In this way, Ned was perhaps a man ahead of his time. But I am thrilled that he was at least able to see the implementation of some of his most foundational ideas, not so much here in the U.S., but in many parts of western Europe and Australia. The U.S. is sadly behind on the democracy curve, and is in fact in real danger of actually losing ground in some dangerous and irreparable ways. One of the most meaningful tributes to Ned I could imagine is for everyone reading this newsletter to commit themselves to actively advocating for the adoption of citizens assemblies, Citizens’ Initiative Reviews, or any kind of randomly selected citizen review panel at the city, state or federal level here in the U.S. This much is surely owed to someone who literally spent a lifetime developing these tools and processes – and had the confidence in our ability to use them well and wisely – in service to the collective project of democratic self-governance.

There will never be another Ned Crosby, but there will be infinite opportunities to honor his amazing legacy. And, as I’m certain Ned would agree, there is no time to waste.

Robin Teater
Former Healthy Democracy Executive Director

As a long-time board member of Healthy Democracy, I join in paying tribute to our dear colleague and friend, Ned Crosby. With his passing we have lost not only a visionary leader in the field of participatory democracy but a truly special human being.
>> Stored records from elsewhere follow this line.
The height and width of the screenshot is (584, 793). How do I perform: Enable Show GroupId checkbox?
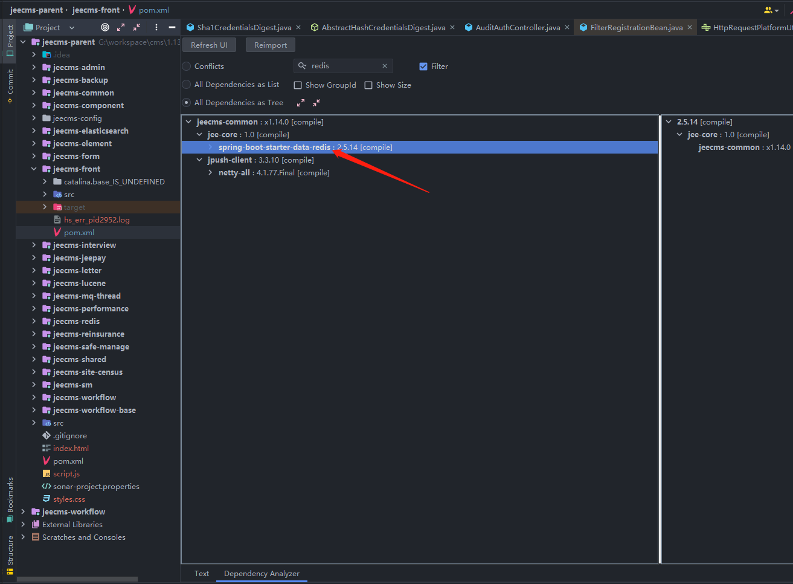click(298, 85)
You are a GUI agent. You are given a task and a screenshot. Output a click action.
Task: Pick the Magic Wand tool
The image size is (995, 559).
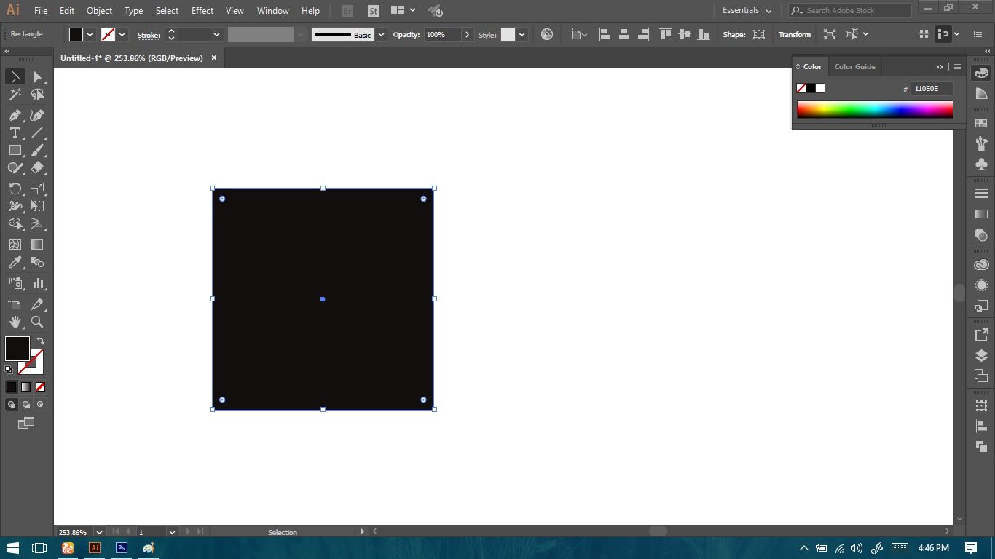click(15, 95)
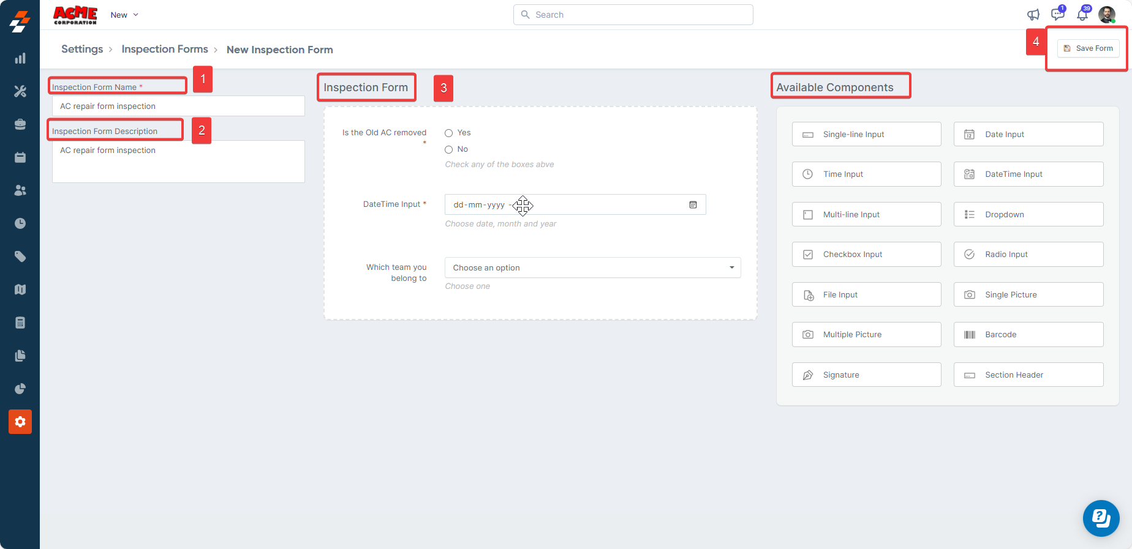
Task: Add the Dropdown component
Action: 1028,214

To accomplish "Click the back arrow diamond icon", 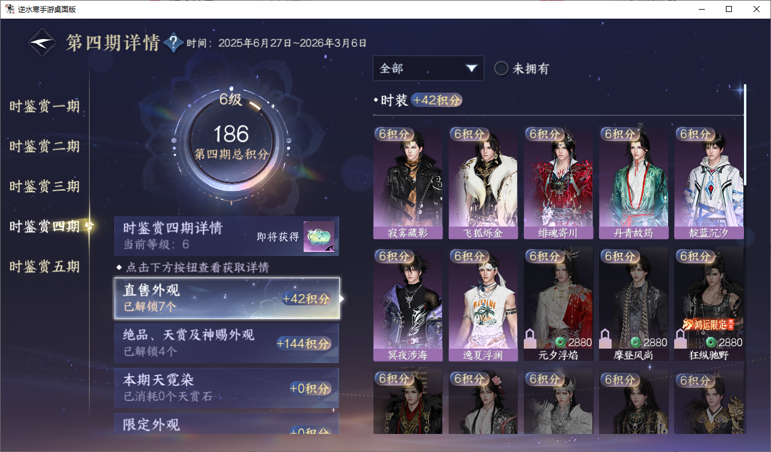I will [43, 43].
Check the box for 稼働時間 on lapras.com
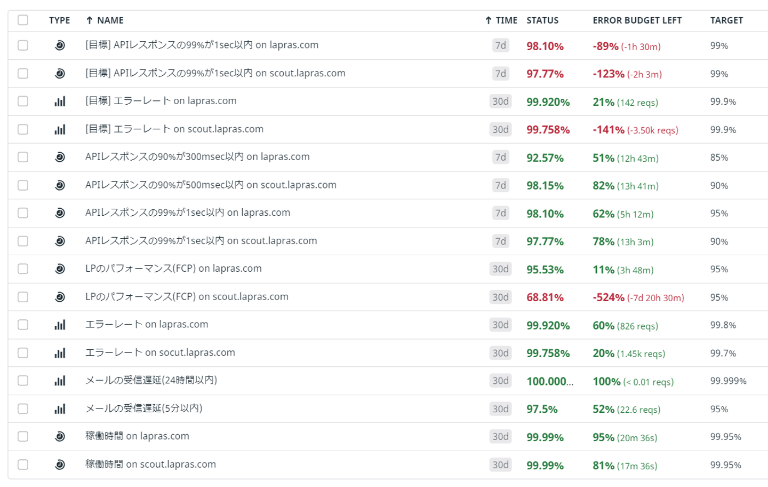The image size is (768, 487). point(23,436)
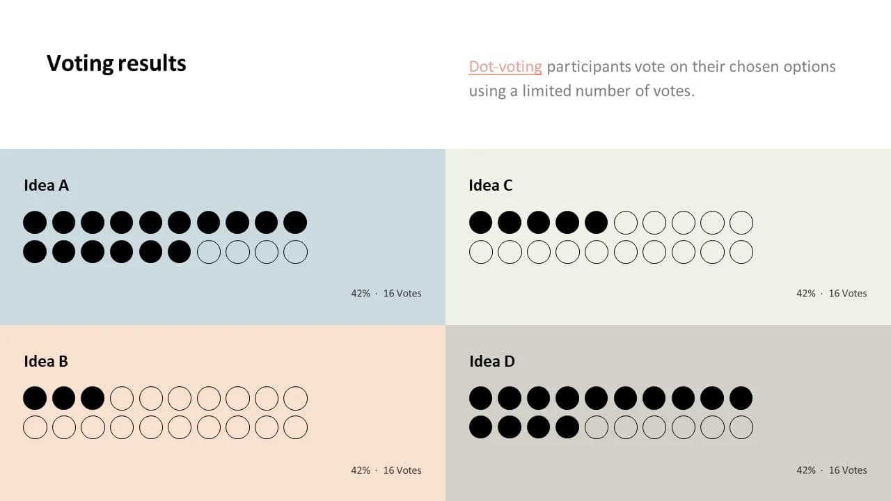The height and width of the screenshot is (501, 891).
Task: Select last empty dot in Idea A's second row
Action: click(296, 252)
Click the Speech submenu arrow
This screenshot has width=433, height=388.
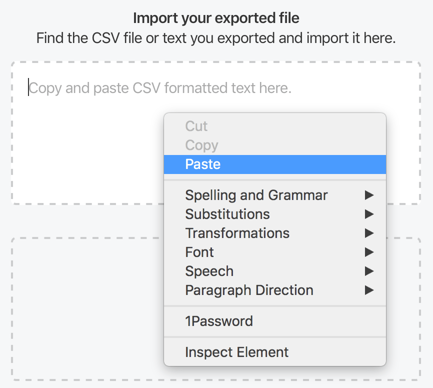[x=370, y=271]
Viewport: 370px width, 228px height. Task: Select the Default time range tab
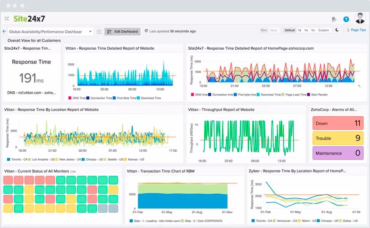289,30
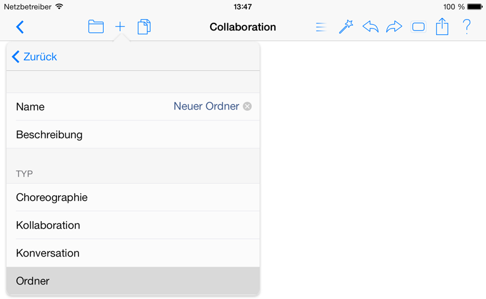Select the magic wand tool
This screenshot has width=486, height=299.
[x=346, y=27]
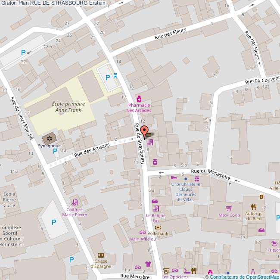
Task: Click the parking icon near Complexe Sportif
Action: coord(54,222)
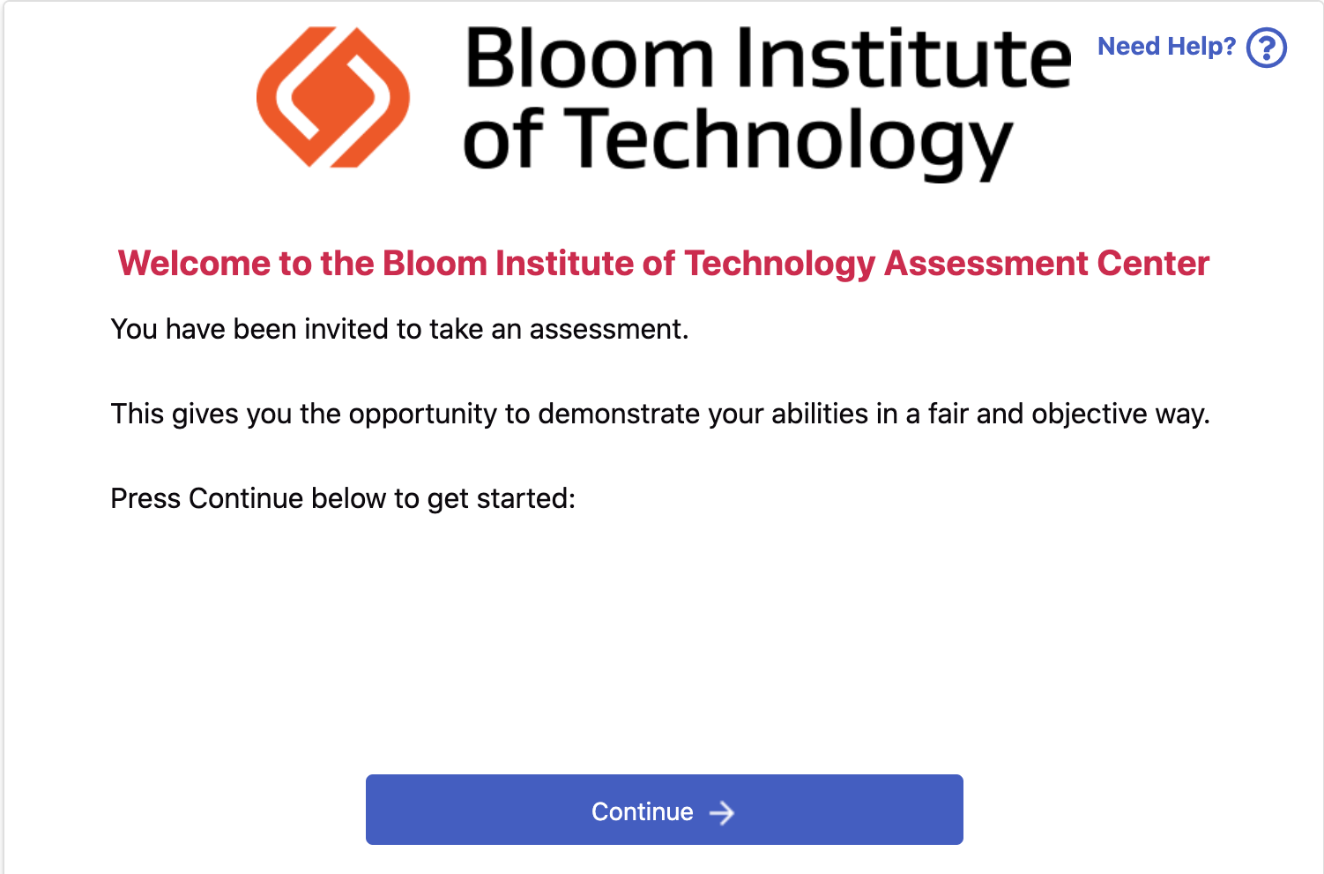Open help via the question mark icon
1324x874 pixels.
(x=1267, y=48)
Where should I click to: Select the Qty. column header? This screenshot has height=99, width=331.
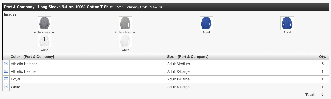(x=322, y=57)
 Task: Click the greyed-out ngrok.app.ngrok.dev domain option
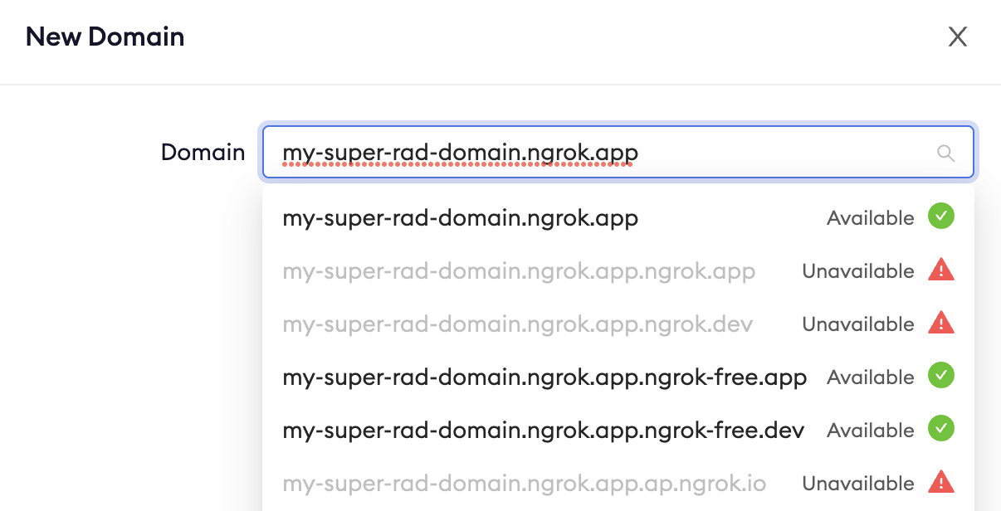(517, 324)
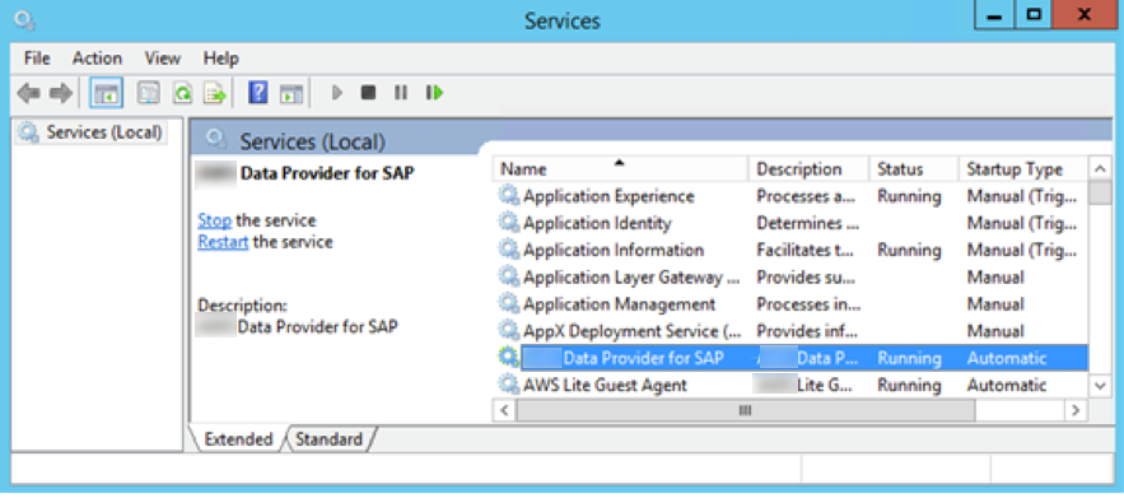Click the vertical scrollbar down arrow
This screenshot has width=1124, height=498.
tap(1100, 386)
His enthusiasm, curiosity, and tenacity inspired me and countless others to hop on the Healthy Democracy bandwagon and to sing its praises throughout Oregon and the entire country. I know from firsthand experience that Ned never wavered in his devotion to perfecting democracy, and his remarkable blueprint for citizen engagement remains a thing of beauty. As we face seemingly intractable problems in today’s world, I am so thankful that his work lives on to provide a pathway for bridging divides and empowering ordinary citizens to find solutions. We will miss him dearly.

Marge Easley,
Past President, League of Women Voters of Oregon
Former Healthy Democracy Board Member

Among other things, Ned Crosby should be remembered as someone with an outsized influence on the people he worked with and on society as a whole. As cofounders of Healthy Democracy (along with Pat Benn and Tyrone Reitman) I had the wonderful opportunity to work with him for the better part of a decade as we designed, implemented and finally institutionalized the Citizens’ Initiative Review in Oregon. That work eventually spread throughout the US and abroad, providing an effective and sorely needed model of how democracy could function. What a legacy!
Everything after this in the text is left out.